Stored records
------------------------------------------------------------------------

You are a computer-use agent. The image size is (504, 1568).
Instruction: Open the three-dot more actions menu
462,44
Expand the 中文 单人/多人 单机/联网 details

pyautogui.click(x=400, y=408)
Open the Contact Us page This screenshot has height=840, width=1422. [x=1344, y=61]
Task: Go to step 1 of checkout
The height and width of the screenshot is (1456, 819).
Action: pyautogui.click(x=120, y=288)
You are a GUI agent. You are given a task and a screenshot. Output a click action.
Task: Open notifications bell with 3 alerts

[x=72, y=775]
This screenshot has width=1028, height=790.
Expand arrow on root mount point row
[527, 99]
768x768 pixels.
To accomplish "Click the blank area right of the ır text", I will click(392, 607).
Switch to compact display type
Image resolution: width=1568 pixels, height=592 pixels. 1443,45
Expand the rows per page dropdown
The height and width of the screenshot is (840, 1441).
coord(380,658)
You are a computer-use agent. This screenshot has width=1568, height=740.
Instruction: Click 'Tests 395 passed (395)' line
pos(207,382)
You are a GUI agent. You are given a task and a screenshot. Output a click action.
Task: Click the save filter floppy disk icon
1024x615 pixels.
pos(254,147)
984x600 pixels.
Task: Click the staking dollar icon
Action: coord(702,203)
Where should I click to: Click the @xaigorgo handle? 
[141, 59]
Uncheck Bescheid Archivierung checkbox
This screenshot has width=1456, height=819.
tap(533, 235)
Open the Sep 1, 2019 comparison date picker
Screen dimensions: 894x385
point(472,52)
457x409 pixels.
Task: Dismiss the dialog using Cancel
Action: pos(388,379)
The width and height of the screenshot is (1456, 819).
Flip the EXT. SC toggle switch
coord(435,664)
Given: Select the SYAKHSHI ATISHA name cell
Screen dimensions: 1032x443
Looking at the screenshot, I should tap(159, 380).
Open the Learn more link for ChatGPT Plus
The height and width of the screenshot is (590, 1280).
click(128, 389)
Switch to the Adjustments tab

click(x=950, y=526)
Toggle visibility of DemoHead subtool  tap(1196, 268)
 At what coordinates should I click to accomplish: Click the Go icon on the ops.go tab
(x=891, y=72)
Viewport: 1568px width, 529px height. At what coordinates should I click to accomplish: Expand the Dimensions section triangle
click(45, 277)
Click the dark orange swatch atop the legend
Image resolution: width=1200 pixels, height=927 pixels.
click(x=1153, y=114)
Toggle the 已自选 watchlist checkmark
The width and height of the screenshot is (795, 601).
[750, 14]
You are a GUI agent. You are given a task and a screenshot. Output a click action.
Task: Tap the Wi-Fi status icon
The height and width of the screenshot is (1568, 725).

------------------------------------------------------------------------

**WHAT THE TASK ASKS**
Write out the lines of the records word for word, starting at the line that contains "You are a computer-use agent. This" and ending at the line that contains "coord(435,664)", with both of those lines included.

**WRITTEN RESPONSE**
You are a computer-use agent. This screenshot has width=1568, height=740.
Instruction: Click 'Tests 395 passed (395)' line
pos(207,382)
You are a GUI agent. You are given a task and a screenshot. Output a click action.
Task: Click the save filter floppy disk icon
1024x615 pixels.
pos(254,147)
984x600 pixels.
Task: Click the staking dollar icon
Action: coord(702,203)
Where should I click to: Click the @xaigorgo handle? 
[141, 59]
Uncheck Bescheid Archivierung checkbox
This screenshot has width=1456, height=819.
tap(533, 235)
Open the Sep 1, 2019 comparison date picker
Screen dimensions: 894x385
point(472,52)
457x409 pixels.
Task: Dismiss the dialog using Cancel
Action: pos(388,379)
The width and height of the screenshot is (1456, 819).
Flip the EXT. SC toggle switch
coord(435,664)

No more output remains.